Monday, June 11, 2001

Winning Awards with Collaboration and Conflict

During my tenure as the Senior Producer and Head of Production at Elias Arts, an especially productive relationship developed between our Creative Director, Alexander Lasarenko, and myself, whereby Alex considered each opportunity or commission to score a TV commercial primarily as cinematic art (i.e. a potentially entertaining experience in and of itself) –its intent as a vehicle for a brand message or marketing piece –and our budget, notwithstanding.

By contrast, my responsibility was to ensure our client's marketing and message mandate was appropriately represented in our musical and sonic compositions, –and internally, that our creative solutions were executed in a manner that left us with either a profit or a relationship that would produce one later. 

This meant when our Creative Director felt strongly about pursuing a creative thread that was not part of the original brief, he would have that conversation with me instead of ‘fighting for the idea’ with our clients, as had been the organization’s prior model. As a result we sometimes did take new ideas to the client, but only after any sense of  ‘fight’ had been eliminated from our mindset. In practice, though, now instead of fighting the clients we often fought each other.

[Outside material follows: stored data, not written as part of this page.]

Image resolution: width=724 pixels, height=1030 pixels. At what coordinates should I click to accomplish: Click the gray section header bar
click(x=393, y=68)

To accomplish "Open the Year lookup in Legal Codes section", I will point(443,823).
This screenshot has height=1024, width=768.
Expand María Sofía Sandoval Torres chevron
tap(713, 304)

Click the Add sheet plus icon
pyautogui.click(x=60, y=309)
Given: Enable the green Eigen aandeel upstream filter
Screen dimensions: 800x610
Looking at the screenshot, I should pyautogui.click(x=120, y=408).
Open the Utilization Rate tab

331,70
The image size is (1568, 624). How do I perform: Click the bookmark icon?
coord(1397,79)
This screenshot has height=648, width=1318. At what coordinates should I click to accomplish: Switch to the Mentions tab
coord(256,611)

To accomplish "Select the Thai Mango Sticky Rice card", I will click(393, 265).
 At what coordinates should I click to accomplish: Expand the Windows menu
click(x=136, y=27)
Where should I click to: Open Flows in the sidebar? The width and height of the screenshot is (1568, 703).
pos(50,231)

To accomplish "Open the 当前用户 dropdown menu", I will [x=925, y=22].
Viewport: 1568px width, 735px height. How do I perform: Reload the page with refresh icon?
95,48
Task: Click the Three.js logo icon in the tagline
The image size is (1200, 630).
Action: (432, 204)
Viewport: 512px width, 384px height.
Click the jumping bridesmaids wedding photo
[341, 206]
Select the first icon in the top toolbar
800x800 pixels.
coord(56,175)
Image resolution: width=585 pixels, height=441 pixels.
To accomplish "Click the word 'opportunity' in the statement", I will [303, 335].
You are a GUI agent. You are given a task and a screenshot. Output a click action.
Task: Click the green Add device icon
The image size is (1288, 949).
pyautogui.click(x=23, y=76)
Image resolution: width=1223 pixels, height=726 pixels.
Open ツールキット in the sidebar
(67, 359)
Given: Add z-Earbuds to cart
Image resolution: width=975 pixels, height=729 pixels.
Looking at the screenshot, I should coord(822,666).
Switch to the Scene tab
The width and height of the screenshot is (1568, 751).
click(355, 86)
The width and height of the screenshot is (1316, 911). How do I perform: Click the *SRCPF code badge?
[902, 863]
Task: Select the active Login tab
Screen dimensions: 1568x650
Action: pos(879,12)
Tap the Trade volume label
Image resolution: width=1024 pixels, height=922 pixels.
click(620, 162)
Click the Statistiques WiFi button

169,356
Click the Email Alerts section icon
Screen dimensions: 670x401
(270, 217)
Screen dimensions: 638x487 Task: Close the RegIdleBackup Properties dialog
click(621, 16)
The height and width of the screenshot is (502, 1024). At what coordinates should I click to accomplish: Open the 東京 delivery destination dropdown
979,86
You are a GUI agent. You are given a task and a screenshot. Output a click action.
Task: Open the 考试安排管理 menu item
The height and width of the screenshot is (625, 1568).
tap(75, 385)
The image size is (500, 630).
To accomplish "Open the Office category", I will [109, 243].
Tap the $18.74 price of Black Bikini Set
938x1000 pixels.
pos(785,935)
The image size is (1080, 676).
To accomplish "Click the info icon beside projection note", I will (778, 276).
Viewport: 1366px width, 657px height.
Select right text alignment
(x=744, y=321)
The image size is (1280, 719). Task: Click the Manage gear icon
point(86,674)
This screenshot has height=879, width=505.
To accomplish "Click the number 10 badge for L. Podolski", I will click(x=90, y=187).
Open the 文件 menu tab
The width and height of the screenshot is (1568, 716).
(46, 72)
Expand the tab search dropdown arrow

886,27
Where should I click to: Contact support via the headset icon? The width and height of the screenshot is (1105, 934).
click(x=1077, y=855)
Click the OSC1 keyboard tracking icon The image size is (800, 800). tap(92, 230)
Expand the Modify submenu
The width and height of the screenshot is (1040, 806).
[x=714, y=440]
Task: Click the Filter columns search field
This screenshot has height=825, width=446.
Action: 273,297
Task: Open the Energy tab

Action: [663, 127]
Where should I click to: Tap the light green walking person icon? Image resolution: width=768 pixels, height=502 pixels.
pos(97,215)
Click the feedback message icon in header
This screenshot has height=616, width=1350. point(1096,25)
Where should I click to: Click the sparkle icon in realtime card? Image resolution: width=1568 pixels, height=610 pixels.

-But as a direct result of this contrasting dynamic our ideas and our execution got better, and I think the subsequent award-winning results speak for themselves. -And I can't think of another music team that did it the way we did at the time, which turned out to be so successful, that it made us all feel we were invincible at the time.

And we were a pretty good team! Two years before we were nobodies or newbies. 

Now, a year and a half after my promotion to Senior Producer, Elias NY had become the toast of the North East, and was even drawing clients from the west coast and London. In 1996 we walked away with two of three AICP awards in the music category (Guess ‘Mambo’ (Schietroma) and ‘Levi’s Sensual’ (Jenkins)) and a Clio for a Marcus Nispel directed spot out of DDB, produced by Steve Amato, for the Digital Equipment Corp., called ‘Manifesto’.

What made that latter award all the more sweet was the fact that it had been a collaborative effort whose participants included several new composers working in tandem with Alex, Alton Delano, Fritz Doddy, and myself. The year after I left, several other awards rolled in for projects produced during my tenure, including AICP recognition for Levi’s ‘Primal’, composed by Kerry Smith.

Of the many awards the company’s staffers have earned over the years, I take great pride knowing that a creative team I recruited and assembled swept award shows in the mid to late nineties. For a time –when Jonathan Elias headed out west and Scott Elias stopped out to pursue other ventures– those of us who spearheaded the company’s flagship headquarters did a unprecedented job catapulting its capabilities back into national industry notice.

When I started my tenure, the company billed less than a quarter of what it reportedly billed during my last year with the company –according to publicly available records. We quadrupled profits in 24 months and made the Elias Brothers proud. But the awards were icing on the cake, because  more importantly, for a shy kid who didn't move to the United States until he was 13,  it was a good American dream to have lived, and to have lived it with so many generations and talented individuals.